Indeed, his Anfield debut against Manchester City saw him go head to head with the likes of Yaya Toure and Nigel de Jong. Allen was superb. His tenacity was evident from the off and on more than one occasion he managed to ease Toure, a man almost twice his size, off the ball to win possession.
It is true that as last season wore on, there was less and less evidence of this side of the 23-year-old’s game. It may not have been at the time, but surely now the reason is obvious?
It is believed he started the feel the effects of his shoulder injury in early November and by the time he went for surgery the slightest of contact would have broken it, Rodgers revealed. It is little wonder then that Allen was less able to protect the ball or be as aggressive in his attempts to win back possession as he was earlier in the season.
Indeed, with a successful surgery out of the way, pre-season saw Allen turn in a number of encouraging displays both in central midfield and in a slightly more advanced role. Since then a slight knock has limited Allen to only seven minutes away at Aston Villa as substitute and then a decent display in the League Cup tie with Notts County.
A hamstring injury picked up in that game has ruled him out ever since. However, after another frustrating spell in the treatment room, this weekend’s trip to Newcastle could see Allen return to the squad.
It may be too soon for him to start but with big games coming thick and fast from the beginning of November through until the New Year, Liverpool will be keen to get Allen back to peak condition as quickly as possible. As such, it would be no surprise to see him get some minutes at St James’ Park before a possible start against West Brom.
The reason being, on top of the aforementioned technical skills and game intelligence, the £15m man also offers the energy and mobility that Liverpool’s midfield has desperately lacked with Gerrard and Lucas at its heart.
He may not be at the same level as Henderson in this regard but from the reaction of Brendan Rodgers after the Palace game, it doesn’t seem much of a stretch to say that he believes Allen to be the more tactical disciplined of the two and therefore, crucially, able to help provide more control.
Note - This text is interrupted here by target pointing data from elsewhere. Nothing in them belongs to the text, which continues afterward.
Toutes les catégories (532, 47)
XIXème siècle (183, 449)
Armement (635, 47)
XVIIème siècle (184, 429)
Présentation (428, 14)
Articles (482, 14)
Some have argued that Liverpool’s best midfield duo with everyone fit would now be Allen and Henderson, with Coutinho playing just ahead of them. Perhaps it would be, but for now it is something of a moot point.
The captain will not be dropped and with Coutinho back, the current system doesn’t allow for him, Allen and Henderson all to start.
That leaves Lucas, Henderson and Allen to compete for the one remaining spot alongside the England skipper. It would be extremely harsh to drop Henderson after such a good start to the season but all round Allen looks to have the edge in terms of what his manager is looking for.
Simply put, Joe Allen could be the player to help Liverpool take control once more.